Initiating at EW on Seven & i Holdings and Aeon:
Food now generates 60% of general merchandise store
(GMS) sales, ranking GMS alongside convenience
stores (CVS) as defensive stocks. These tend to
outperform TOPIX during economic downturns and to
underperform in recoveries. Our macro team expects
both GDP growth and IP to turn up from a trough in
Jan-Mar 2009, and as expectations for economic
recovery come to the fore, we assume GMS stocks will
underperform the market.
PTs: We peg these to retailer EV/EBITDA averages in
Japan, but also conduct intrinsic value analysis and
cross check downside with P/B. Our PTs are ¥2,550 for
Seven & i (5.7x EV/EBITDA, 1.24x P/B) and ¥950 for
Aeon (7x, 0.9x).
Share price trading ranges – Seven & i: We envisage
the floor (Bear case) at ¥2,100 or 1x BPS, and ceiling
(Bull case) at ¥3,000, in line with intrinsic value. Aeon:
We see the floor at ¥740 (Bear case), in line with intrinsic
value, and the ceiling (Bull case) at ¥1,100, 1x BPS.
Investment themes: (1) Response to graying of the
population, (2) shift from suburban shopping centers to
city center retailers, (3) private brand (PB) strategies. In
each case, we think efficiency rather than scale needs to
be pursued. Seven & i has an advantage here, with the
industry’s top share in convenience store business, a
high-margin format offering easy customer access.

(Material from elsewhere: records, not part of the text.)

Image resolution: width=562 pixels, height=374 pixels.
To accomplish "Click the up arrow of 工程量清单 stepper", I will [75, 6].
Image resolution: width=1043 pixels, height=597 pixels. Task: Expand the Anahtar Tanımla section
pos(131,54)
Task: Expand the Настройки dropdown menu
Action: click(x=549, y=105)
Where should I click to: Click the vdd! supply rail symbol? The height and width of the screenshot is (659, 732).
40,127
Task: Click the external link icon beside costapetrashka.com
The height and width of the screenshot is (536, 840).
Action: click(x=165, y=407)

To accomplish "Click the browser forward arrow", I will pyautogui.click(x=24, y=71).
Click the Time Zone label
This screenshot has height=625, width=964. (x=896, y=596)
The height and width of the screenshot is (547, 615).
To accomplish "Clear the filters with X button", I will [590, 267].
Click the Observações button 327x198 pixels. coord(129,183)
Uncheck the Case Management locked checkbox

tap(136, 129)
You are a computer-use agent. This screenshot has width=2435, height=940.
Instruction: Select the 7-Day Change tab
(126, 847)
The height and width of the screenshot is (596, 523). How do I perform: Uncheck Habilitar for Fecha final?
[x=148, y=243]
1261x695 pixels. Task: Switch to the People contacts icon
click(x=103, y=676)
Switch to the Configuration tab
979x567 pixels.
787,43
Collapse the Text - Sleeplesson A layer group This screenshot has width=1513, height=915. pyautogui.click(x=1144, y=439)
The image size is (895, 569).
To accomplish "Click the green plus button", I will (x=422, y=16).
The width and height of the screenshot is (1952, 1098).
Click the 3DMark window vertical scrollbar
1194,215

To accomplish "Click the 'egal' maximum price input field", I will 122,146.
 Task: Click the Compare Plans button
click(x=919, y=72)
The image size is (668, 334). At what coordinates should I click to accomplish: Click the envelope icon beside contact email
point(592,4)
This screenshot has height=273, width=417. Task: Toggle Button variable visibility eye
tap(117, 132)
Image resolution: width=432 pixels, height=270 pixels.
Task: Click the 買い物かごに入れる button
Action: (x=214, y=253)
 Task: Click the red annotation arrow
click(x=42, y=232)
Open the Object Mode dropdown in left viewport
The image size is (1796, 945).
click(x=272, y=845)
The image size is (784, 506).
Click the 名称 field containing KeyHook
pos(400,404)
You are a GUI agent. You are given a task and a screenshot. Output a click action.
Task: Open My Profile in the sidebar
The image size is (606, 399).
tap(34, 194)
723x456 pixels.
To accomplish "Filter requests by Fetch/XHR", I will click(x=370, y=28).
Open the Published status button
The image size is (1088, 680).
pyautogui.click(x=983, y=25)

Future catalysts: GPM improvement and restructuring
progress at 1H results reporting. We are not anticipating
marked GPM improvement currently, as unit prices are
down but volumes have not yet picked up to
compensate. If specific measures to restructure the
GMS business are laid out (closing unprofitable stores,
more efficient use of sales space), however, we believe
upside share price potential would increase.